▸ **What is asked**
Can you put the items below into a two-column CSV with the headers item and answer, one row per item, with each field in double quotes and any line breaks turned into spaces? Leave the pictures out.

Element and text location items:
- - - - -
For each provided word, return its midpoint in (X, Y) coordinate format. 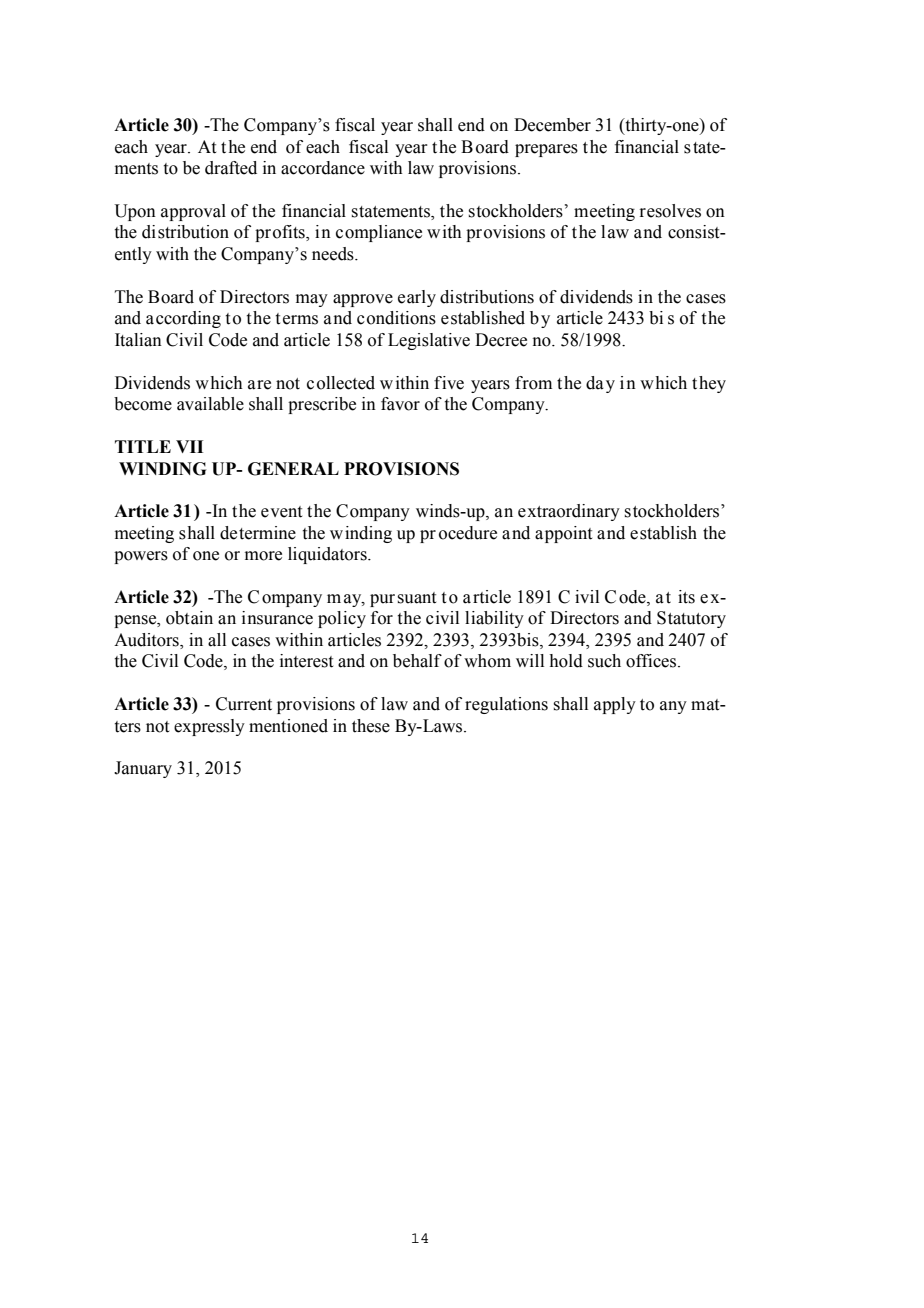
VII (189, 446)
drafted (231, 168)
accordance (323, 168)
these (371, 726)
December (552, 125)
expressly (209, 727)
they (709, 384)
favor (400, 404)
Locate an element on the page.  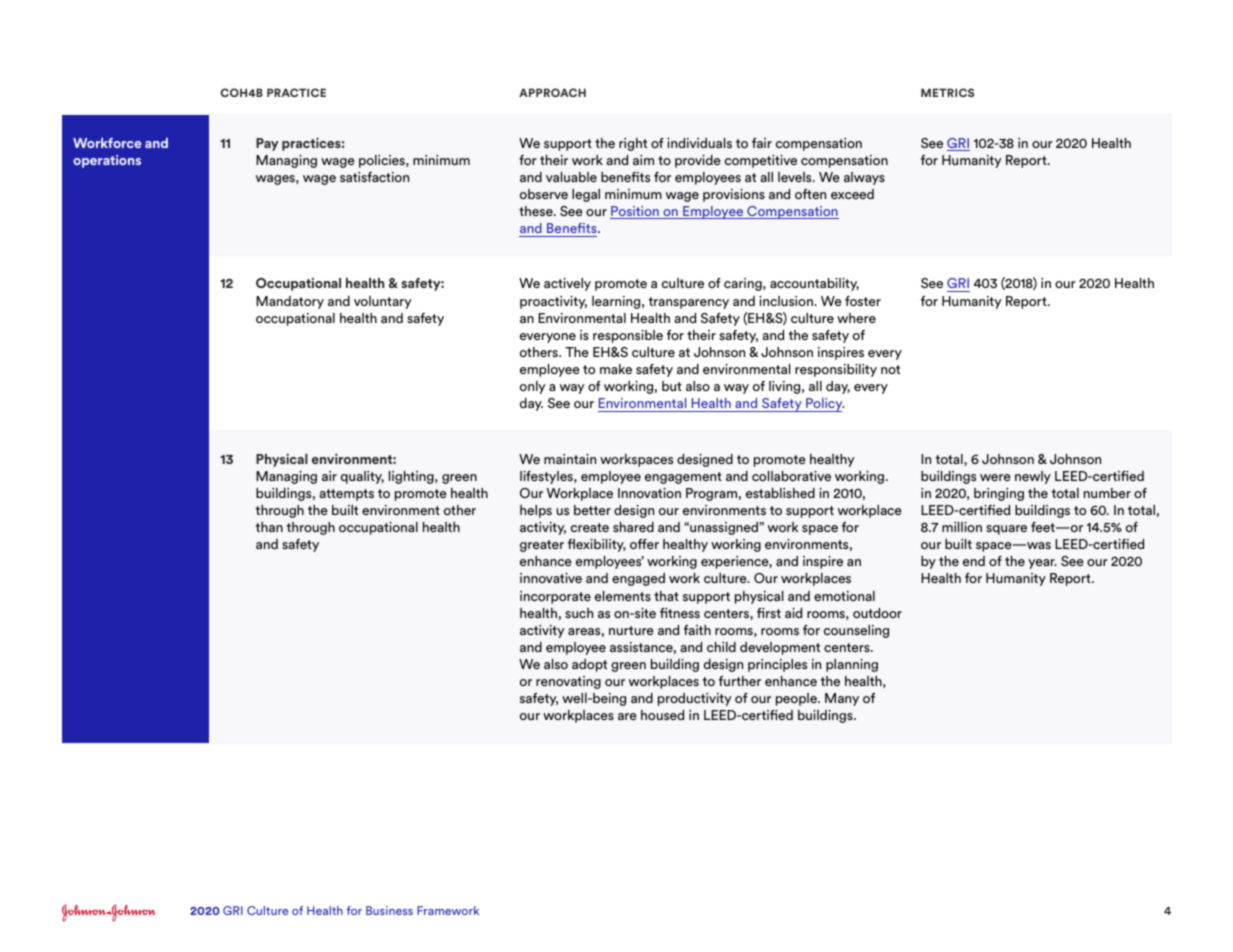
Pay is located at coordinates (267, 144).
- - - - -
▸ **Finished exercise**
item,answer
"For each provided word, return its midpoint in (X, Y) coordinate format. VII","(189, 446)"
"drafted","(231, 168)"
"accordance","(323, 168)"
"these","(371, 726)"
"December","(552, 125)"
"expressly","(209, 727)"
"they","(709, 384)"
"favor","(400, 404)"
"Locate an element on the page.","Pay is located at coordinates (267, 144)."